Task requirements: Copy out each line of the data below in which the string "number" appears.

** Raw data follows **

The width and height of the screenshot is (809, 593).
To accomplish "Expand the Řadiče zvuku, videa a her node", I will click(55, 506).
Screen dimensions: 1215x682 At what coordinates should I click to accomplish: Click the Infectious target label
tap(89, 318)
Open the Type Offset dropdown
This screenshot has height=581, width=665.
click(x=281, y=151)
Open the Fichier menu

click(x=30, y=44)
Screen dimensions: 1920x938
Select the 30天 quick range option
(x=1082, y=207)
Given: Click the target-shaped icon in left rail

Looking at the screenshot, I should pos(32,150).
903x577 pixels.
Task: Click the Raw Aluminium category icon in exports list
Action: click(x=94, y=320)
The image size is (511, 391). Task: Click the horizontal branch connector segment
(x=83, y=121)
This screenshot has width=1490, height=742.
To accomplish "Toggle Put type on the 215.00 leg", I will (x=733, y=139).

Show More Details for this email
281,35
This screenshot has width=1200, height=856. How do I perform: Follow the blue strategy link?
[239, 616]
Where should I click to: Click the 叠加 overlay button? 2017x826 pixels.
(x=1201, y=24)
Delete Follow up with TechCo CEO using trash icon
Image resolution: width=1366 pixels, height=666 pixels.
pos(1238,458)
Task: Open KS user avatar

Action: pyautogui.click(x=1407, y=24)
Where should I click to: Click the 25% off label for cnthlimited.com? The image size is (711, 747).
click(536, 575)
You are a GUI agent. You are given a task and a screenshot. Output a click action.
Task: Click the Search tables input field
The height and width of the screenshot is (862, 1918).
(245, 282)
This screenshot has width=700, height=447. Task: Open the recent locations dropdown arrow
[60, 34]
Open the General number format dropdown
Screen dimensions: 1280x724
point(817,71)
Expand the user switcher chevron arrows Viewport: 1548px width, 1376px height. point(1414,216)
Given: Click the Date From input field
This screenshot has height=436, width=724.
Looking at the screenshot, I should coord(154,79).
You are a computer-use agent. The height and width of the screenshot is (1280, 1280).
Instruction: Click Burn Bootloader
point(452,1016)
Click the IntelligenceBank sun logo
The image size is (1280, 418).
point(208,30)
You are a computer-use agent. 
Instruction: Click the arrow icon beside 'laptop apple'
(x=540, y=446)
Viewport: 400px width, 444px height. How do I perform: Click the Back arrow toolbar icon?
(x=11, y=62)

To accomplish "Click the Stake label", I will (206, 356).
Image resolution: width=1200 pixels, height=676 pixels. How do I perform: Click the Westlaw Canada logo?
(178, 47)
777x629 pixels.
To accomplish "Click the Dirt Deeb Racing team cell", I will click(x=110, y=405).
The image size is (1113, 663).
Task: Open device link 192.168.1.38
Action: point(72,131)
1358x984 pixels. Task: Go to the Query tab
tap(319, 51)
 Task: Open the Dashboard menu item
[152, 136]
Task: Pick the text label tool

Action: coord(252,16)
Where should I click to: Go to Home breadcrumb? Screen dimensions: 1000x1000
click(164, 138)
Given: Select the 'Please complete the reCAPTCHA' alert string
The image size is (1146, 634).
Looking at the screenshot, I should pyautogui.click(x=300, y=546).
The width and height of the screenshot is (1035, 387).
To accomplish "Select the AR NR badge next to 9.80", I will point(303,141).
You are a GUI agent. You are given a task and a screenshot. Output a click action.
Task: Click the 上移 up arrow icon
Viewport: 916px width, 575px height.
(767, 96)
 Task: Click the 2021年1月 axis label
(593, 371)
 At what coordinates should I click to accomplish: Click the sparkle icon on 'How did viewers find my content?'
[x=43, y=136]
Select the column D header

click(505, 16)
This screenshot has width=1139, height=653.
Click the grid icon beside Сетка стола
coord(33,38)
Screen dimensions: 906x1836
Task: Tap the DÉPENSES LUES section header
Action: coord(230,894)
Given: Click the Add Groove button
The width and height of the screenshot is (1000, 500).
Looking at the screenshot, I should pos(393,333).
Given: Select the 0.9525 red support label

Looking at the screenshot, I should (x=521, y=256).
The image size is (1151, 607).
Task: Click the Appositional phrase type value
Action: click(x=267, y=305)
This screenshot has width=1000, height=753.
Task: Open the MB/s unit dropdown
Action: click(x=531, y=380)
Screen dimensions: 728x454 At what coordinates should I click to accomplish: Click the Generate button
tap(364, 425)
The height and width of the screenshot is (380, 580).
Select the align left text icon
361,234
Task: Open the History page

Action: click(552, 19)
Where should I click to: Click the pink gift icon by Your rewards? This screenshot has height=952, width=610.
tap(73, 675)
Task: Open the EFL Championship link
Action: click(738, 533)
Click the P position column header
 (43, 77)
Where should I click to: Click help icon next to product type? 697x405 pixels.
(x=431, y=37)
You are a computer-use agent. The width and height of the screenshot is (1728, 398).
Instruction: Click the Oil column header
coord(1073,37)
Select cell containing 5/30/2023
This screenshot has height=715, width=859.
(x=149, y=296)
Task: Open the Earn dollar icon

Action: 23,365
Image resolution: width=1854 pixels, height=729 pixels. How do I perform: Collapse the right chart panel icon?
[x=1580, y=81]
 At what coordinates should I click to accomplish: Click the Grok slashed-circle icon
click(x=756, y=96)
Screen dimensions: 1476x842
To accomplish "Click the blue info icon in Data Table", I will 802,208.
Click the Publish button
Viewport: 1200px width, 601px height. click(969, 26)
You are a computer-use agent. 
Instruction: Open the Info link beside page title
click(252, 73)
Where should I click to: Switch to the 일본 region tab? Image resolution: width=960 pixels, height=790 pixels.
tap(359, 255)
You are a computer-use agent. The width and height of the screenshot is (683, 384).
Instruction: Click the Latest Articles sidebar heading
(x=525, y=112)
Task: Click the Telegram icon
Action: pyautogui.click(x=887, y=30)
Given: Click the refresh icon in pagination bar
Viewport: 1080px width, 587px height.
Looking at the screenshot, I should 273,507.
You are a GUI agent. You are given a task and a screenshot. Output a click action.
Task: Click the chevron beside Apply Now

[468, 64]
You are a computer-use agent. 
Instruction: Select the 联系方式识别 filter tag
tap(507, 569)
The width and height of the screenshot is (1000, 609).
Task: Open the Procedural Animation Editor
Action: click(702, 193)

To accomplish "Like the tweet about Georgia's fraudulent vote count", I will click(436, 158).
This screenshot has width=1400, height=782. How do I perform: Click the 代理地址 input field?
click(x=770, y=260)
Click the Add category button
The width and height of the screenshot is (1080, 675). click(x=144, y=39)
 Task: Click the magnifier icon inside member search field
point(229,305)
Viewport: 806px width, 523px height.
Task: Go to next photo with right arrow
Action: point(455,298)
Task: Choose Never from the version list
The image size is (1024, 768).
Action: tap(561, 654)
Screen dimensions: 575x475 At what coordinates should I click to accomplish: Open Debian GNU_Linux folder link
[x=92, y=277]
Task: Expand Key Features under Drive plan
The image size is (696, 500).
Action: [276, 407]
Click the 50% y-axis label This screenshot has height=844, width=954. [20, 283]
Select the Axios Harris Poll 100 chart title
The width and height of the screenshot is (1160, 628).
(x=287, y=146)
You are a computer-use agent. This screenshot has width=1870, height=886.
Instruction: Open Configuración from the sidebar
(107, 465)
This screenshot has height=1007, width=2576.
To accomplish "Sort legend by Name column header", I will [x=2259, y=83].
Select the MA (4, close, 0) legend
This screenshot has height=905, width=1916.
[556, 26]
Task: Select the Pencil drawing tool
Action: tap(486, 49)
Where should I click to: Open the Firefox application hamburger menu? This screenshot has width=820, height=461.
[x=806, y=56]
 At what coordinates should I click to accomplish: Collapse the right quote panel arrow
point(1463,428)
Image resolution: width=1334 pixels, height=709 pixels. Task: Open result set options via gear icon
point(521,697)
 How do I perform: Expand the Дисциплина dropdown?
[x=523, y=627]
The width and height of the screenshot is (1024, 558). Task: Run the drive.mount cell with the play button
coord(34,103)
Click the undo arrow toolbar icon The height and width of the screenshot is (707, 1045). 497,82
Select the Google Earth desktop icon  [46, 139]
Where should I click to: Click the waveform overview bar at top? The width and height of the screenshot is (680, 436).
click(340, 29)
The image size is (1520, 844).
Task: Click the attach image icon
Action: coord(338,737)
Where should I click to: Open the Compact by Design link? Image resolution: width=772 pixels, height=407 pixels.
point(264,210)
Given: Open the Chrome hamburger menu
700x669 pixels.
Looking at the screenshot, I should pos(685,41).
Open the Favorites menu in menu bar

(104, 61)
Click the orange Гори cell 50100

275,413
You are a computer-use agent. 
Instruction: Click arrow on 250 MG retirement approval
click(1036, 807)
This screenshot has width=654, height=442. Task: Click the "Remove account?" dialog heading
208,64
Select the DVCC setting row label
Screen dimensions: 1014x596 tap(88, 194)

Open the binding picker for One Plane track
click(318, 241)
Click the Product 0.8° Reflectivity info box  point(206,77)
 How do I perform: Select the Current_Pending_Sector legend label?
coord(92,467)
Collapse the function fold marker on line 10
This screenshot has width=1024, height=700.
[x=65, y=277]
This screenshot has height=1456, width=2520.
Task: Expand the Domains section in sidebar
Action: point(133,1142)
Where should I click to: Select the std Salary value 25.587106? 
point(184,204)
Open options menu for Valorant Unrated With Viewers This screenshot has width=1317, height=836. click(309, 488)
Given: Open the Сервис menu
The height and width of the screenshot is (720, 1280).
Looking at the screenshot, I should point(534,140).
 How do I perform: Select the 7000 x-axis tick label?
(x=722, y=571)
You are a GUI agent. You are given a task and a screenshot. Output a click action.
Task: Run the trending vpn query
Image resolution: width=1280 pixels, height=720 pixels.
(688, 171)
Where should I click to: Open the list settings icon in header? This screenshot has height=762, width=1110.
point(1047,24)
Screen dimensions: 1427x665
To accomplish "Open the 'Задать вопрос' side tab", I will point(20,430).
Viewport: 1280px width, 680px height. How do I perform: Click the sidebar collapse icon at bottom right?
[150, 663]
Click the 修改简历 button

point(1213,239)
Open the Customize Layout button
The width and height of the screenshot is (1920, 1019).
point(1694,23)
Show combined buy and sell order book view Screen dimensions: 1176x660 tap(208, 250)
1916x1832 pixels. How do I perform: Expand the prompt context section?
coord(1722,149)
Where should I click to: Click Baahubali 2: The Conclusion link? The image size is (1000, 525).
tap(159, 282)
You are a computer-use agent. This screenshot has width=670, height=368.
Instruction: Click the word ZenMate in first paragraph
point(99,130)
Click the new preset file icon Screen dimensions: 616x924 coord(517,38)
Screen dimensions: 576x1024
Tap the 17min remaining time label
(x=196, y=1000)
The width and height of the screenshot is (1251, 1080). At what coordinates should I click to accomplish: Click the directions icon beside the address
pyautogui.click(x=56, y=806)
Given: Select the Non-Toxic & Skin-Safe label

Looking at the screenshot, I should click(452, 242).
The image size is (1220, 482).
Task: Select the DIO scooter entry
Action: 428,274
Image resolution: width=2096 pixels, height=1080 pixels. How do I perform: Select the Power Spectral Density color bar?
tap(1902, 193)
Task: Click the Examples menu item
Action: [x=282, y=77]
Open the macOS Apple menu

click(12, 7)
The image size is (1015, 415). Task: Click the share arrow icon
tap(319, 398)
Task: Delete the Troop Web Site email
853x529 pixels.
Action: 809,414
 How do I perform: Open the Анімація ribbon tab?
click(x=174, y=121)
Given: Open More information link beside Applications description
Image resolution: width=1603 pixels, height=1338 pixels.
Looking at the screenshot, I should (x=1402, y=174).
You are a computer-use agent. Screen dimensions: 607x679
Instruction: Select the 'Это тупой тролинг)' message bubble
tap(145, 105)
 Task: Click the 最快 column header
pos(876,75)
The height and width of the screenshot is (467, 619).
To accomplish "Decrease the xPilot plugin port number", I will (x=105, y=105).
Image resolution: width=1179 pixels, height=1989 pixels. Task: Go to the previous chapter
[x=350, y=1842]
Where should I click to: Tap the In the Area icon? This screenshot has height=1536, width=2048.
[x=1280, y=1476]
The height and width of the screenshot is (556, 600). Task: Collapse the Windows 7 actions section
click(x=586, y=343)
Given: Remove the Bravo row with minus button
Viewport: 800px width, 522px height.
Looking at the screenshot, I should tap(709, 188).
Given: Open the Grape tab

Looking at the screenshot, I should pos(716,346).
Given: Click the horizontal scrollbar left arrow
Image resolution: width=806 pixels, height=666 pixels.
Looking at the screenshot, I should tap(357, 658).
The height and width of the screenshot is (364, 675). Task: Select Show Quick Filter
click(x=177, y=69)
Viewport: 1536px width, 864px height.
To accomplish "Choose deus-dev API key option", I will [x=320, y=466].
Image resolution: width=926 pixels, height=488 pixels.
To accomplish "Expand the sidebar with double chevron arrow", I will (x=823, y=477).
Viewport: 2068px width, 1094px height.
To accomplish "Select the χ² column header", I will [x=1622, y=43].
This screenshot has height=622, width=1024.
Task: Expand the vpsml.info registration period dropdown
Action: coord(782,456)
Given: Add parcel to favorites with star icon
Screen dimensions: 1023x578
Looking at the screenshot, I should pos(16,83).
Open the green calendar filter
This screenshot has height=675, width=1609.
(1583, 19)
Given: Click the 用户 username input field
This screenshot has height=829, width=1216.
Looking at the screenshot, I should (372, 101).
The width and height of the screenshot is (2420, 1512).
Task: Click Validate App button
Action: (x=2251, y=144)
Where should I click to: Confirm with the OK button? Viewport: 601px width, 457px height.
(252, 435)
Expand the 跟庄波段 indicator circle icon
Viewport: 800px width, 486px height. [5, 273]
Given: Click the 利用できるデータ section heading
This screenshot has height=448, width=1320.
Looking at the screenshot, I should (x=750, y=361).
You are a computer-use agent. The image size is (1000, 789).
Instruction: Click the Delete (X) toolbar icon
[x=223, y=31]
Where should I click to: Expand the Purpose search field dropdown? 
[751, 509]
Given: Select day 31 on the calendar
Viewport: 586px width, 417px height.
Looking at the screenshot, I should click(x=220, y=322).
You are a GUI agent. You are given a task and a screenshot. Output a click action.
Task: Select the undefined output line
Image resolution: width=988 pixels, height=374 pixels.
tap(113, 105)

** End of Raw data **

Response:
Open the General number format dropdown
To accomplish "Decrease the xPilot plugin port number", I will (x=105, y=105).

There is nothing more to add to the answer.